CJJM-FM is a Canadian radio station, broadcasting at 99.3 FM in Espanola, Ontario. The station currently airs an adult contemporary format and is branded on-air as 99.3 Moose FM. The station is owned by Vista Radio.

History
Originally owned by Joco Communications, the station was licensed by the CRTC on July 19, 2007.

CJJM began testing at 99.3 FM in late 2007 and officially began broadcasting in spring 2008. The station offered an adult contemporary/classic hits format with some specialty programming, similar to the format of Joco's CFSF-FM in Sturgeon Falls. However, unlike CFSF's bilingual format, CJJM broadcasts exclusively in English.
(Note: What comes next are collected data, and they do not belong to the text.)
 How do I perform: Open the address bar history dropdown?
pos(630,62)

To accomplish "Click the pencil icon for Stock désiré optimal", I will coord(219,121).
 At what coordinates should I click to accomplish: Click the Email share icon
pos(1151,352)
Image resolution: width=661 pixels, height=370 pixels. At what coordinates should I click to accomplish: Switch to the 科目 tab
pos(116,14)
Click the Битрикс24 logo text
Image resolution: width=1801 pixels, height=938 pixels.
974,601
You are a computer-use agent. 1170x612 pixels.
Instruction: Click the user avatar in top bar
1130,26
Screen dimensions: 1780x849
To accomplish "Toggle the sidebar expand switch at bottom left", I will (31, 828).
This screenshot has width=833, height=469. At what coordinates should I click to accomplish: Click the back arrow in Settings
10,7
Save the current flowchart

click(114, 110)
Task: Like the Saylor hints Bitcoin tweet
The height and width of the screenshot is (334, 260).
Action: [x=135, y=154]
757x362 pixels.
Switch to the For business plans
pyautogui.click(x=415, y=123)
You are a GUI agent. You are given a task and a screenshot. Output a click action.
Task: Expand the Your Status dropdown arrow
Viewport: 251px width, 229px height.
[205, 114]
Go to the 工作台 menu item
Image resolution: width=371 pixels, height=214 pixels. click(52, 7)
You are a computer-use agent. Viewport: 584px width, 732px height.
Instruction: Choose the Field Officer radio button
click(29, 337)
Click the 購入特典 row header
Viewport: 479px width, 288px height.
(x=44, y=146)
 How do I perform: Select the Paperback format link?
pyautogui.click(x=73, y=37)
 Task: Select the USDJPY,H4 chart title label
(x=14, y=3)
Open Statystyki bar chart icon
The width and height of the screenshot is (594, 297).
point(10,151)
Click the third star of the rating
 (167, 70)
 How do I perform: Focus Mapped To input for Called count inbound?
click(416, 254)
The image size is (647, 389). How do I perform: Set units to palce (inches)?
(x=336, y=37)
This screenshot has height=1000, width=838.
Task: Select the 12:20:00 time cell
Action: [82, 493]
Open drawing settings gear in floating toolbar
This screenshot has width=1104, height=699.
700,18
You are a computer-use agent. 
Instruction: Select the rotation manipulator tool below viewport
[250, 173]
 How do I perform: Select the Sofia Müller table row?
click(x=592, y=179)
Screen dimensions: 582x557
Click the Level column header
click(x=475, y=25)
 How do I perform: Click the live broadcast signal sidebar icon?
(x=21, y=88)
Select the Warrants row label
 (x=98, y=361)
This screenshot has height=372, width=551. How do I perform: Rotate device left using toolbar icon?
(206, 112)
In May 2010, an application by Haliburton Broadcasting Group to acquire the station was received by the CRTC. This application was approved on August 12 of that year. Formerly branded as Joco Radio, the station was rebranded to 99.3 Moose FM in September 2010 with an adult hits format including some current hits. Joco subsequently sold CFSF-FM to Haliburton to a separate transaction in late 2010.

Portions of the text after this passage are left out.